Several Republican senators from top agriculture states met this week with President Donald Trump and administration officials to discuss the ongoing North American Free Trade Agreement (NAFTA) renegotiations and NAFTA’s impact on their states’ large agricultural-products economies.

Sens. Deb Fischer (R-NE) and Joni Ernst (R-IA) on Tuesday met at the White House with President Trump and U.S. Trade Representative Robert Lighthizer and stressed the importance of maintaining NAFTA and its duty-free access for agricultural products.
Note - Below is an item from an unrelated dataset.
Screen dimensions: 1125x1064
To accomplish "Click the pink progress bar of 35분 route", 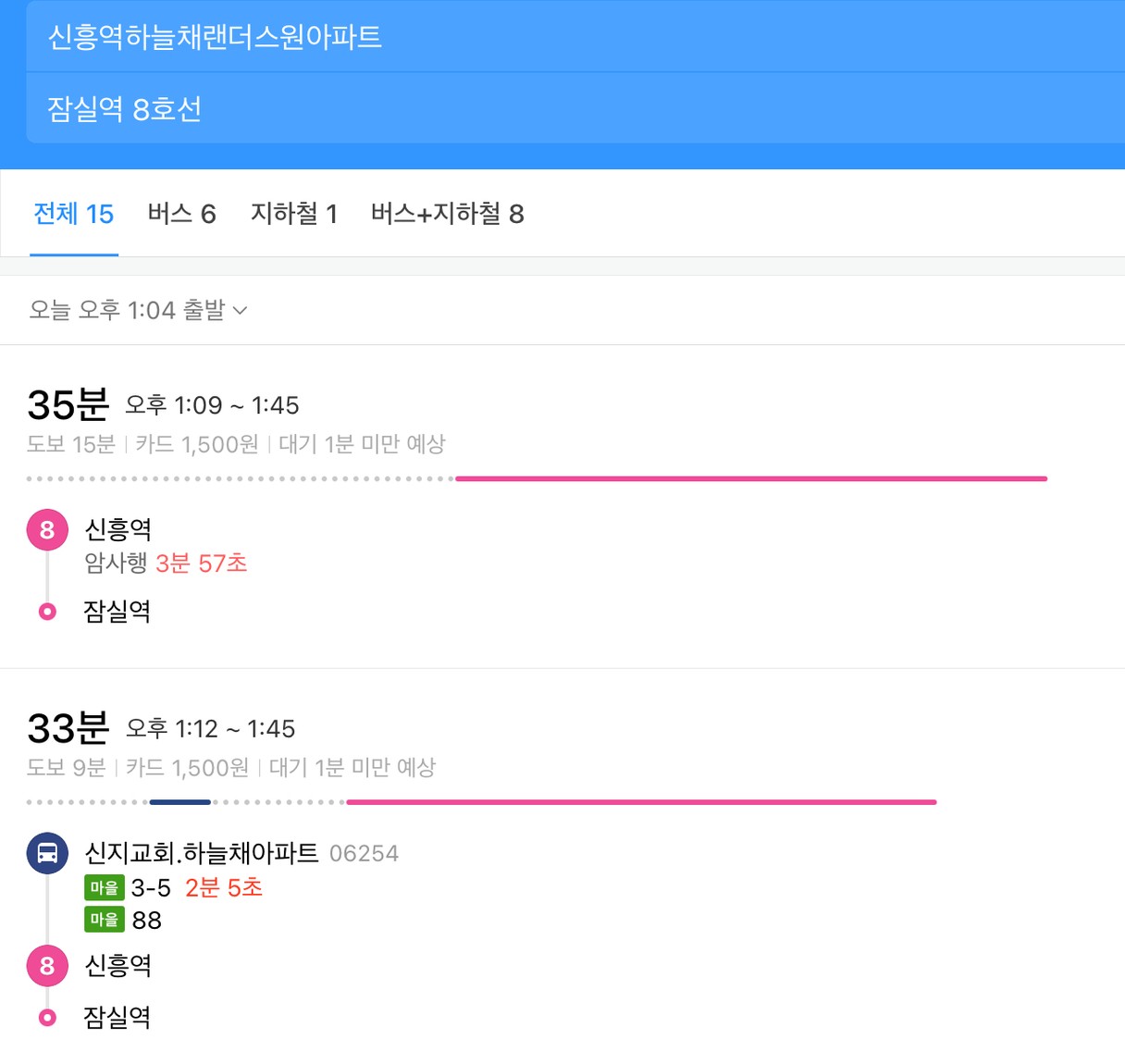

Fischer serves on the Senate Committee on Commerce, Science, and Transportation, while Ernst serves on the Committee on Agriculture, Nutrition and Forestry.

“Today I stressed to President Trump and Trade Representative Lighthizer the importance of maintaining NAFTA, and the duty free access our ag products enjoy under it,” Ernst said. “Trade plays a critical role in Iowa’s economy, and I reiterated to the administration the importance of ensuring Iowans remain competitive in the global market – provided our trading partners are operating on a level playing field.”
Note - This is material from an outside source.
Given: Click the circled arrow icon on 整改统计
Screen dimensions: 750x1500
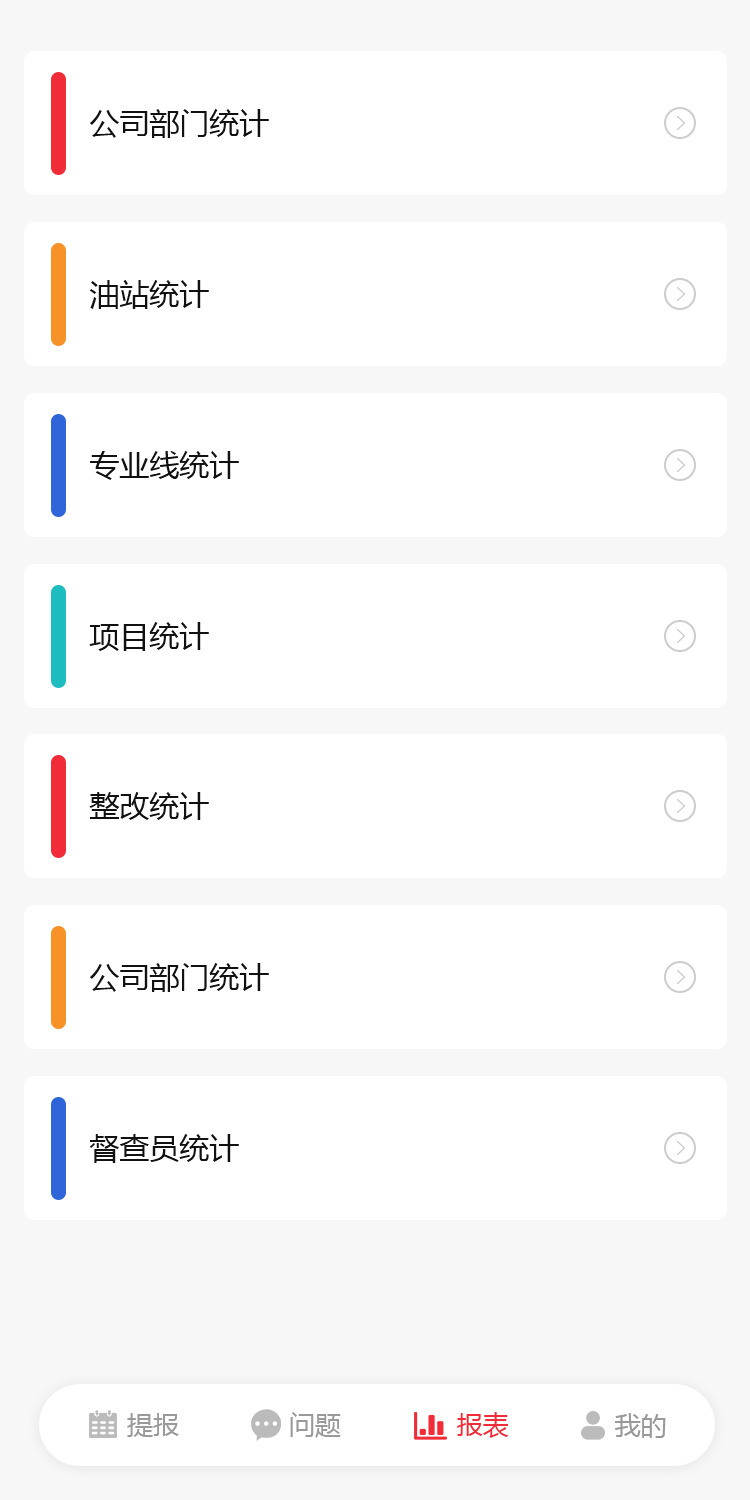Looking at the screenshot, I should (x=680, y=806).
According to the Nebraska Farm Bureau, Mexico and Canada are Nebraska’s two largest customers for agricultural goods, with 2016 exports to the two nations accounting for 45 percent of all Nebraska agricultural exports that year.
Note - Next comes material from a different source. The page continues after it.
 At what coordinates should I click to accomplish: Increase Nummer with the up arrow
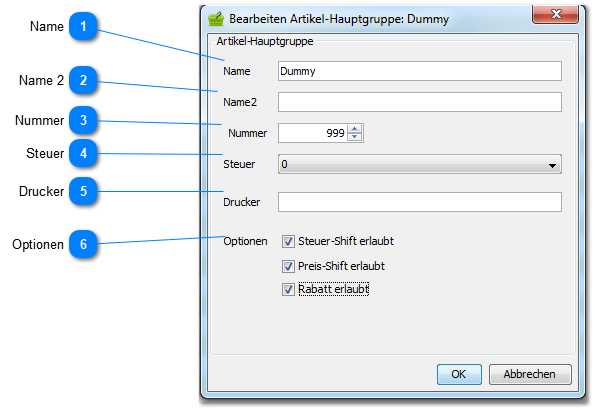[354, 129]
“I had a good conversation with President Trump on the importance of trade to Nebraska and our country as a whole,” Fischer said. “During our conversation, I highlighted the significance of NAFTA to agriculture exports and related manufacturing jobs. I also stressed the need to safeguard the competitive advantage our agriculture producers and manufacturers have worked so hard to build,” Fischer added.

Fischer also joined fellow Senate Commerce Committee member Sen. Jerry Moran (R-KS) in a Wednesday meeting with U.S. Department of Commerce Secretary Wilbur Ross to stress the trade pact’s importance to their states.

“In 2016, Kansas exported more than $4.5 billion worth of agricultural products, which supported more than 36,000 jobs and generated more than $5.7 billion in economic activity, I encouraged Secretary Ross to be extremely mindful of the role agricultural trade plays in Kansas’ economy and the consequences of NAFTA withdrawal to our farmers and ranchers,” Moran said. “To illustrate this point, I showed Secretary Ross a picture of grain piles waiting on the ground in Kensington, Kansas as a direct example of why NAFTA is needed in our state to sell goods and feed the world.”

Fischer added that Secretary Ross was forthcoming with information on where trade negotiations now stand. “I was able to highlight Nebraska’s perspective when it comes to trade and the great value of this agreement to our state’s producers, manufacturers, and exporters,” she said.